====== Data for review ======
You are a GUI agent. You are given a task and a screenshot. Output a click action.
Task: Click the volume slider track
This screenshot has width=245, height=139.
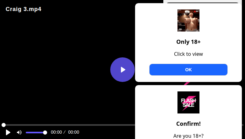35,133
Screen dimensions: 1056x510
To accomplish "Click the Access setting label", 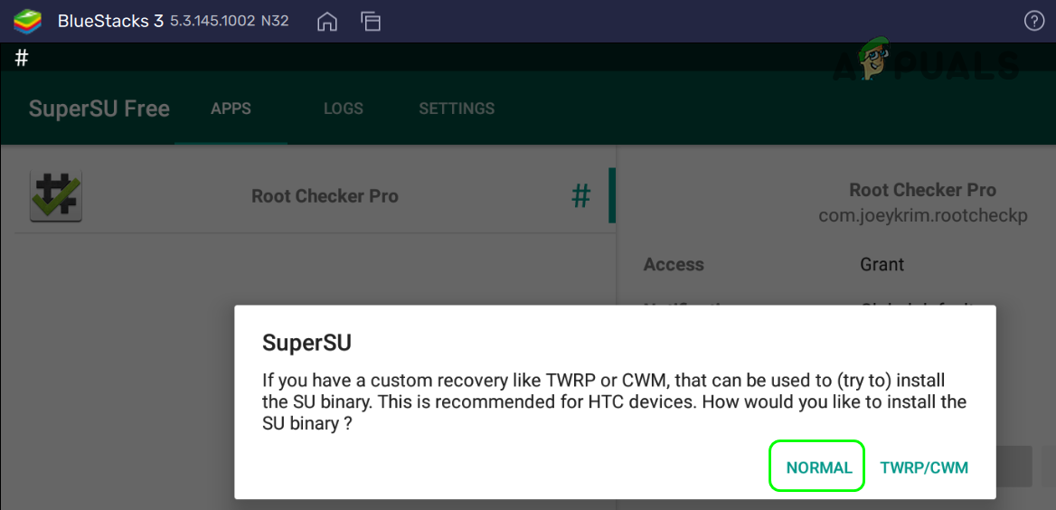I will [674, 264].
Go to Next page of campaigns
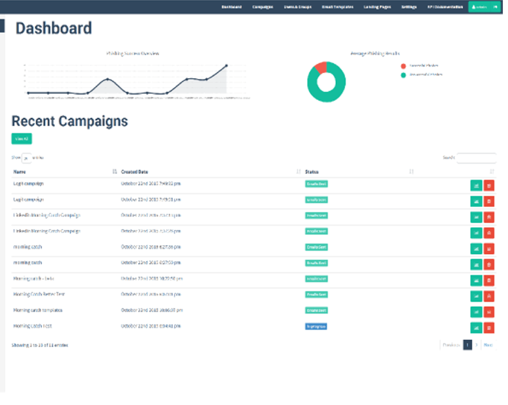 pyautogui.click(x=488, y=345)
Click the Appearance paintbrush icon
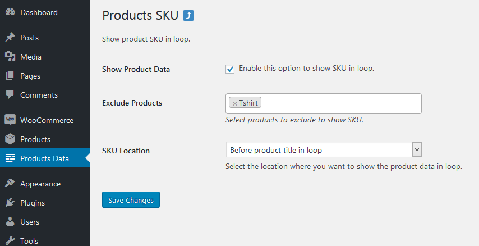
======
*The problem:*
From the line containing "Go to Next page of campaigns" down to the last line of the entries above, copy each line exactly and nothing more. Leave pictures out.

*Answer to this problem:*
Go to Next page of campaigns
 pyautogui.click(x=488, y=345)
Click the Appearance paintbrush icon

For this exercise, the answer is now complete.